In Fountain of Age, Nancy Kress creates a menagerie of gene-altered and space-connected characters. In one story, an alien force is taking over the minds of the residents of St. Sebastian’s Assisted Living Facility and everyone over 80 is suddenly dying. In another tale, four gene-modified child-toddlers are unknowingly spreading a highly contagious and deadly virus wherever they go.

In these stories, I want to be worried about the next victim. I want to be concerned about who will die next. Will it be someone I know? When a boy named Cixin, whose genetic makeup was fiddled with illegally in a renegade lab, behaves dangerously, erratically, I want to be fearful for him and for his guardian who must regularly supply him with the antidote for his ailment. But for my money, these stories just aren’t scary enough.

There’s a lot of death here ― indeed, in one story, almost the entire human race gets wiped out. But there’s surprisingly little that’s tragic or moving. Death comes in the form of mind melding, or slipping into ‟the ancient largeness.” One protagonist, we are told, “became everything and went home.” That is an interesting way to die, but it doesn’t resonate with our emotions.

There are bright spots. Kress’s prose is smooth and accomplished. In “Fools Like Me,” an abused girl develops a finely drawn relationship with her grandmother, who helps her hide contraband books in the house. (There are practically no trees left in the world and paper books are banned.) The girl’s parents are awful, but real, and we care about them. This story works well. So too, generally, does “Laws of Survival,” the story of a destitute woman who is pulled pneumatically from the garbage pile she frequents through the wall of a dome, constructed on Earth by aliens, so she can train their dogs. The aliens need the dogs for a critical part of their reproductive process, and the woman is grateful for the chance to train them because there is nothing left to live for outside the dome; human civilization has been devastated by a cataclysmic war. Inside she is fed and sheltered as “the alpha dog.” This story is tightly woven, often humorous and told in a satisfying first-person voice. But the ending is less dramatic than the richness that the story demands.

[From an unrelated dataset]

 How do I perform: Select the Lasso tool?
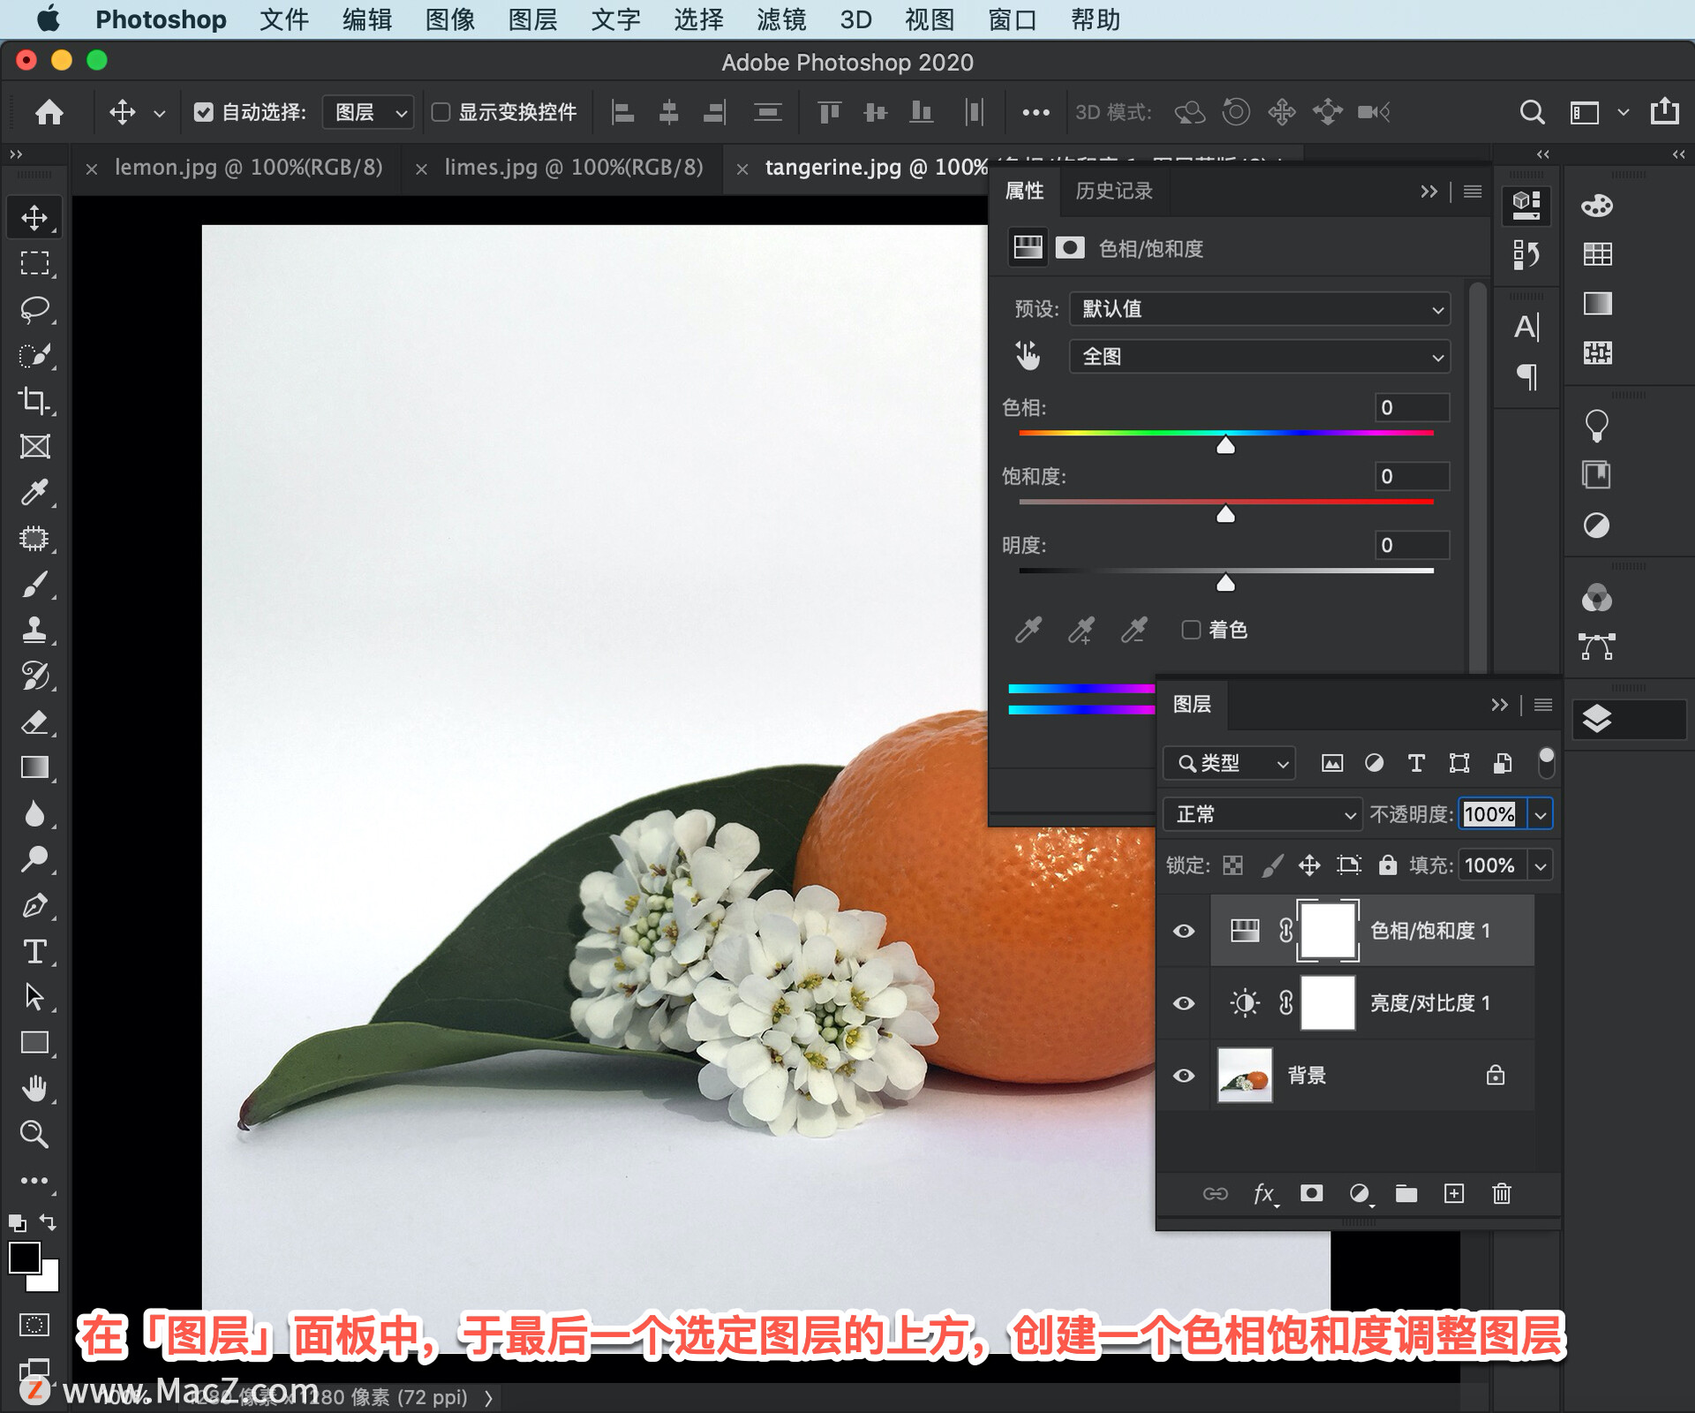34,309
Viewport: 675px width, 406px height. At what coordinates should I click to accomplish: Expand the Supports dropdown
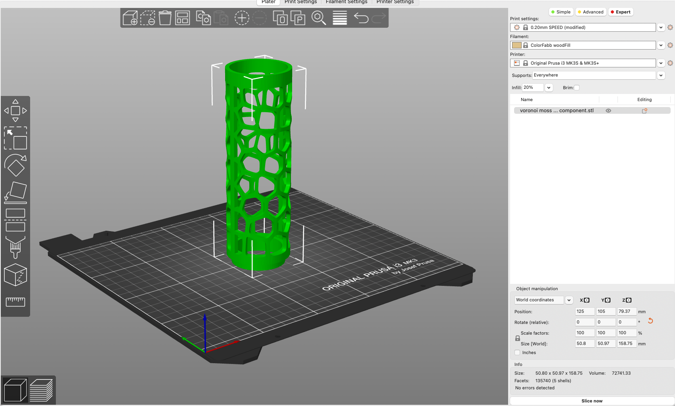[x=661, y=75]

There are high points in Cixin’s story, too. We follow with interest as the boy’s mother gives birth to him in China and he is smuggled into the United States. But his fate, like that of many others, is other-worldly. We are told so often that the boy is “woven into the universe” that we lose the drama of his life story here on Earth.

Sometimes things just aren’t explained. In two stories, what people think becomes reality.  Photographs of one woman show only the things and people she was thinking about when the shutter snapped. Interesting, but where does this take us? It’s not the sort of thing that makes you hurry through your dinner so you can get back to the plot; there’s no this-world explanation for the phenomenon and, hence, no mystery to be solved.

A final plaint, for Kress and all writers, including myself: Don’t drop lessons from the author into a good story. When a benevolent alien explains to our human protagonist in “The Kindness of Strangers” that Earth was overpopulated and cities had to be destroyed because, in one more generation, “you [humans] would have had irreversible climate change,” I cringe.

Kress writes like the award winner she is, and her imagination serves up wonderful possibilities for alien mind games and for humans with endlessly interesting genetic afflictions. But just as we are getting to know these characters, the author moves us into mind melds or outer space, taking the wind out of what could otherwise be moments of tragedy, suspense and mystery, the very stuff that good fiction is made of.

Phil Harveys short stories have appeared in 13 publications.